## EXERCISE AIM
Write the records out again, exactly as they stand below.

## DATASET RECORDS
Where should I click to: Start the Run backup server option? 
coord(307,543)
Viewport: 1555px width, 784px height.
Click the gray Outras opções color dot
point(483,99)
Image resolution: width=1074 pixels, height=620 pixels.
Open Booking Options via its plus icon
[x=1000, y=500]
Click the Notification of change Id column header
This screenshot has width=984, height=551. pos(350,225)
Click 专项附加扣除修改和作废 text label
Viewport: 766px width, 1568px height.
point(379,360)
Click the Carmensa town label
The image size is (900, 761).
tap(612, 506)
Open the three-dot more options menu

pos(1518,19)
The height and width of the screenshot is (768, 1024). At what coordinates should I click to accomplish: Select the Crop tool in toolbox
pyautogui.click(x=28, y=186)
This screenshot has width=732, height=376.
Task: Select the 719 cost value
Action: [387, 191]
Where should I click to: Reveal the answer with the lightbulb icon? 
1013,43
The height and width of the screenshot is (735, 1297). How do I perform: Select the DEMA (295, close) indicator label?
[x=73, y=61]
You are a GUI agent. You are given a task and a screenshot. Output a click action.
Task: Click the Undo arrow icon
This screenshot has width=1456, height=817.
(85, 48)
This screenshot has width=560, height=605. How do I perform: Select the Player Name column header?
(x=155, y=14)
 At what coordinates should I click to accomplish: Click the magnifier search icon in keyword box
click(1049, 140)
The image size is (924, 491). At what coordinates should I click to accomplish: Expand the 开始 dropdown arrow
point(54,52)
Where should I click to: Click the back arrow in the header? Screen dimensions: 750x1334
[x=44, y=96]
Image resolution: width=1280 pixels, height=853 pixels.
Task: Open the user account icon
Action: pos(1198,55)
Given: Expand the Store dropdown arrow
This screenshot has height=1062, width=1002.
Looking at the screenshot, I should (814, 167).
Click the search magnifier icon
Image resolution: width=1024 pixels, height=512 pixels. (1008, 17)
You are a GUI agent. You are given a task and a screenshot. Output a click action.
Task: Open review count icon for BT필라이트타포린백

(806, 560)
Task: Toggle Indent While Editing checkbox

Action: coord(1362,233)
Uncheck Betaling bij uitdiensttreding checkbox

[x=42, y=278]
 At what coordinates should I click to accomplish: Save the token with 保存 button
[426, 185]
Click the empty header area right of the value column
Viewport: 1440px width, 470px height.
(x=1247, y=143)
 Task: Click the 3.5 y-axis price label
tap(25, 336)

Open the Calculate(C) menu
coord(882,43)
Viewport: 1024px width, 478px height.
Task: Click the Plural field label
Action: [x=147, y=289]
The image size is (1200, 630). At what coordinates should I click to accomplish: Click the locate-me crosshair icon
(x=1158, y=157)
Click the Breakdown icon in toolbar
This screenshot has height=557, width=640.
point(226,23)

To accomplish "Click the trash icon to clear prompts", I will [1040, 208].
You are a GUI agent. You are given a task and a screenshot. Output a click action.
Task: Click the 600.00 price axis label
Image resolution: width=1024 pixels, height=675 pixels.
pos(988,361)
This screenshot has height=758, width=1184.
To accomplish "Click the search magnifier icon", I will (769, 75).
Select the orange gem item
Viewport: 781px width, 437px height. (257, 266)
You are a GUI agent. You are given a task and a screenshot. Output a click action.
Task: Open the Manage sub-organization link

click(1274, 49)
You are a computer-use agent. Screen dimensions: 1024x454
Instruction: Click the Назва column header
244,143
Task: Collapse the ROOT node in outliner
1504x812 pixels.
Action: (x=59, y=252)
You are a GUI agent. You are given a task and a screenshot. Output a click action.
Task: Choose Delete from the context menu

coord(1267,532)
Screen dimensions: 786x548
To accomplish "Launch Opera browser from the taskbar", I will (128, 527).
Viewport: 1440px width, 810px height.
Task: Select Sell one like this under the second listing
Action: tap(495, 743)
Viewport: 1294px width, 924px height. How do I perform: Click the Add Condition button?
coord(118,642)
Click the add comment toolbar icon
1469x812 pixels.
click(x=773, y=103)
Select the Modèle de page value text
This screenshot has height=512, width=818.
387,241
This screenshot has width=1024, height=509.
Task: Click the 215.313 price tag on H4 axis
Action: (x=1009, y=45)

## YOUR RESPONSE
Where should I click to: Start the Run backup server option? 
coord(307,543)
Viewport: 1555px width, 784px height.
Click the gray Outras opções color dot
point(483,99)
Image resolution: width=1074 pixels, height=620 pixels.
Open Booking Options via its plus icon
[x=1000, y=500]
Click the Notification of change Id column header
This screenshot has width=984, height=551. pos(350,225)
Click 专项附加扣除修改和作废 text label
Viewport: 766px width, 1568px height.
point(379,360)
Click the Carmensa town label
The image size is (900, 761).
tap(612, 506)
Open the three-dot more options menu

pos(1518,19)
The height and width of the screenshot is (768, 1024). At what coordinates should I click to accomplish: Select the Crop tool in toolbox
pyautogui.click(x=28, y=186)
This screenshot has width=732, height=376.
Task: Select the 719 cost value
Action: [387, 191]
Where should I click to: Reveal the answer with the lightbulb icon? 
1013,43
The height and width of the screenshot is (735, 1297). How do I perform: Select the DEMA (295, close) indicator label?
[x=73, y=61]
You are a GUI agent. You are given a task and a screenshot. Output a click action.
Task: Click the Undo arrow icon
This screenshot has width=1456, height=817.
(85, 48)
This screenshot has width=560, height=605. How do I perform: Select the Player Name column header?
(x=155, y=14)
 At what coordinates should I click to accomplish: Click the magnifier search icon in keyword box
click(1049, 140)
The image size is (924, 491). At what coordinates should I click to accomplish: Expand the 开始 dropdown arrow
point(54,52)
Where should I click to: Click the back arrow in the header? Screen dimensions: 750x1334
[x=44, y=96]
Image resolution: width=1280 pixels, height=853 pixels.
Task: Open the user account icon
Action: pos(1198,55)
Given: Expand the Store dropdown arrow
This screenshot has height=1062, width=1002.
Looking at the screenshot, I should (814, 167).
Click the search magnifier icon
Image resolution: width=1024 pixels, height=512 pixels. (1008, 17)
You are a GUI agent. You are given a task and a screenshot. Output a click action.
Task: Open review count icon for BT필라이트타포린백

(806, 560)
Task: Toggle Indent While Editing checkbox

Action: coord(1362,233)
Uncheck Betaling bij uitdiensttreding checkbox

[x=42, y=278]
 At what coordinates should I click to accomplish: Save the token with 保存 button
[426, 185]
Click the empty header area right of the value column
Viewport: 1440px width, 470px height.
(x=1247, y=143)
 Task: Click the 3.5 y-axis price label
tap(25, 336)

Open the Calculate(C) menu
coord(882,43)
Viewport: 1024px width, 478px height.
Task: Click the Plural field label
Action: [x=147, y=289]
The image size is (1200, 630). At what coordinates should I click to accomplish: Click the locate-me crosshair icon
(x=1158, y=157)
Click the Breakdown icon in toolbar
This screenshot has height=557, width=640.
point(226,23)

To accomplish "Click the trash icon to clear prompts", I will [1040, 208].
You are a GUI agent. You are given a task and a screenshot. Output a click action.
Task: Click the 600.00 price axis label
Image resolution: width=1024 pixels, height=675 pixels.
pos(988,361)
This screenshot has height=758, width=1184.
To accomplish "Click the search magnifier icon", I will (769, 75).
Select the orange gem item
Viewport: 781px width, 437px height. (257, 266)
You are a GUI agent. You are given a task and a screenshot. Output a click action.
Task: Open the Manage sub-organization link

click(1274, 49)
You are a computer-use agent. Screen dimensions: 1024x454
Instruction: Click the Назва column header
244,143
Task: Collapse the ROOT node in outliner
1504x812 pixels.
Action: (x=59, y=252)
You are a GUI agent. You are given a task and a screenshot. Output a click action.
Task: Choose Delete from the context menu

coord(1267,532)
Screen dimensions: 786x548
To accomplish "Launch Opera browser from the taskbar", I will (128, 527).
Viewport: 1440px width, 810px height.
Task: Select Sell one like this under the second listing
Action: tap(495, 743)
Viewport: 1294px width, 924px height. How do I perform: Click the Add Condition button?
coord(118,642)
Click the add comment toolbar icon
1469x812 pixels.
click(x=773, y=103)
Select the Modèle de page value text
This screenshot has height=512, width=818.
387,241
This screenshot has width=1024, height=509.
Task: Click the 215.313 price tag on H4 axis
Action: (x=1009, y=45)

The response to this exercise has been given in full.